In 2012, Patiwetwitoon et al. published results from another study involving 71 patients with SSc and showed a significant correlation between the extent of honeycombing on HRCT and oesophageal diameter [12]. The authors did not report PFTs results.

Lock et al. revealed that in SSc patients, the presence of hypomotility or aperistalsis detected on oesophageal manometry is associated with lower lung volumes and reduced DLco values [33]. In addition, Richardson et al. revealed that an augmented oesophageal diameter on HRCT in SSc patients is associated with more severe ILD, lower lung volumes, and worse CO diffusion [5].

Although our study does not demonstrate a causal relationship between oesophageal diameter and SSc-ILD, our findings are consistent with the results of previous studies corroborating the hypothesis that GER and microaspiration may be involved in the SSc-ILD pathogenesis.

Three potential limitations to our study have to be mentioned. Firstly, there were some intrinsic issues: the nature of this study was cross-sectional, and the information on risk factors for SSc-ILD progression was not available to our cohort. Moreover, endoscopic oesophageal techniques were not performed routinely, and information about some baseline variables, such as pack-years of tobacco exposure, were not available. Secondly, the generalizability of our results may be limited by the single university recruitment. Thirdly, we had no control group or patients with other causes of oesophageal dysfunction to compare with SSc patients.
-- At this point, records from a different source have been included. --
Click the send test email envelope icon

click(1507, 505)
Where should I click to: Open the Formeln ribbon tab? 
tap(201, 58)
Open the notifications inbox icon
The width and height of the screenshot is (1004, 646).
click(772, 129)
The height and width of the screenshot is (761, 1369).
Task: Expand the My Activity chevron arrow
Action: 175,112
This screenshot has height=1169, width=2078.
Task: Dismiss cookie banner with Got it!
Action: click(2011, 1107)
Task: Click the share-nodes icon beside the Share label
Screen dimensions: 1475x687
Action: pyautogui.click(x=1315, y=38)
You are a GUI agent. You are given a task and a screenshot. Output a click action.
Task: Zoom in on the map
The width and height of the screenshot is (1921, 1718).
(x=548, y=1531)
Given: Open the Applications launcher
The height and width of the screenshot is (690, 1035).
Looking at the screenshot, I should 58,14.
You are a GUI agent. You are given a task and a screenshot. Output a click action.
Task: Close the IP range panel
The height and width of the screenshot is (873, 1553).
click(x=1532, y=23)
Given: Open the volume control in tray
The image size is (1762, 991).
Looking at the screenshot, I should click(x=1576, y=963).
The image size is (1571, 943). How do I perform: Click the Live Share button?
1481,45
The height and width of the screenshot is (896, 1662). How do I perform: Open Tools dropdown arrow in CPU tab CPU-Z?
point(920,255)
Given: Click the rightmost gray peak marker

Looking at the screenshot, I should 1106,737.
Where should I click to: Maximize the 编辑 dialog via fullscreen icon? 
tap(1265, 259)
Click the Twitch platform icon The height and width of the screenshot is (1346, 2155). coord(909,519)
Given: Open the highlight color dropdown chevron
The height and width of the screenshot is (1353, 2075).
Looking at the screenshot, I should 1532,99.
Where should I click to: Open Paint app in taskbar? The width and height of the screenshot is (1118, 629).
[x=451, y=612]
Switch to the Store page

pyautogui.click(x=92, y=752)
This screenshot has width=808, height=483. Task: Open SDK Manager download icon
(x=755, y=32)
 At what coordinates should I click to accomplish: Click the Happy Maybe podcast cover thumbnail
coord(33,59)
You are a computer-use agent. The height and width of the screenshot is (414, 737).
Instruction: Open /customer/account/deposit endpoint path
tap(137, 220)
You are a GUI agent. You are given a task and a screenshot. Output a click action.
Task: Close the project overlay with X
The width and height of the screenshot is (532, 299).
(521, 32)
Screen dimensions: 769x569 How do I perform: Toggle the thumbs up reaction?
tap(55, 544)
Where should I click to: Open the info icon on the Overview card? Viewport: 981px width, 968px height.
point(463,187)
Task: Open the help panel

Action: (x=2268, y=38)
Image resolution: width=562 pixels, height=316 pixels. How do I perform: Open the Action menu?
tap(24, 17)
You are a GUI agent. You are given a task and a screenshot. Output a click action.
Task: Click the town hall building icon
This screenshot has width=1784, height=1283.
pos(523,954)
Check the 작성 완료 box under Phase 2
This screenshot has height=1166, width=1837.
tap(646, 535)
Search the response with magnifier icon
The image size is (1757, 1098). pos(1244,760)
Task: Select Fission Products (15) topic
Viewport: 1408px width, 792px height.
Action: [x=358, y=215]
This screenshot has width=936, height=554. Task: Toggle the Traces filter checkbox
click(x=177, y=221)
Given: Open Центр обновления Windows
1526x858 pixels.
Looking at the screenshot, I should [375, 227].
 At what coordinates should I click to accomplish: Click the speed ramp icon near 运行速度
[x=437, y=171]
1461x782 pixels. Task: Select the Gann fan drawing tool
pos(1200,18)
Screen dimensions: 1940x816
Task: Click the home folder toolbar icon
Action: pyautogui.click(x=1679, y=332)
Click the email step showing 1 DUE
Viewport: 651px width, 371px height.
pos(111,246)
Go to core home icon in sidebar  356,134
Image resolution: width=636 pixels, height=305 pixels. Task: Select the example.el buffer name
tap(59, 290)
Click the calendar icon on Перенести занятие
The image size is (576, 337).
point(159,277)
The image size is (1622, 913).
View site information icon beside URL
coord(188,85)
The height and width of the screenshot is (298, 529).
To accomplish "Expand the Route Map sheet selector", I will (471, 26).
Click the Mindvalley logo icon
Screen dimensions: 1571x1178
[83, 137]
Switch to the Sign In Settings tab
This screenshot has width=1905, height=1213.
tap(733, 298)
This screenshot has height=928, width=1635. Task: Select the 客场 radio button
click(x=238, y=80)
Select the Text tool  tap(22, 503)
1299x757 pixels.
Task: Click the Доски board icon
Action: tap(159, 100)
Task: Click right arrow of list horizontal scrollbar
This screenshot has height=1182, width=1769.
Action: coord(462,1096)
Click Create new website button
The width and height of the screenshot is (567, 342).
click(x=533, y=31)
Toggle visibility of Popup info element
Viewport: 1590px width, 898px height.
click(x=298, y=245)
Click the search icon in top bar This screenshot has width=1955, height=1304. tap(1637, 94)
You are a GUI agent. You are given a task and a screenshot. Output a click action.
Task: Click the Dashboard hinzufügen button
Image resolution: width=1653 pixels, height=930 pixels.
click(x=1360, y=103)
In conclusion, our findings confirm that patients with SSc-ILD had more dilated oesophagus on chest HRCT compared with patients with SSc and no significant lung disease. Using chest HRCT measurements has several advantages in assessing oesophageal alterations over the conventional methods (non-invasive, widely used in SSc patients). Therefore, the detection of OD in the early stage of ILD may help start early treatment and prevent further progression of lung disease [6]. Future longitudinal studies to determine whether a dilated oesophagus is a risk factor for ILD progression should be designed to include careful assessment of the SSc subset, quantitative changes on HRCT scan of the lungs [18], and objective reference criteria for GERD diagnosis.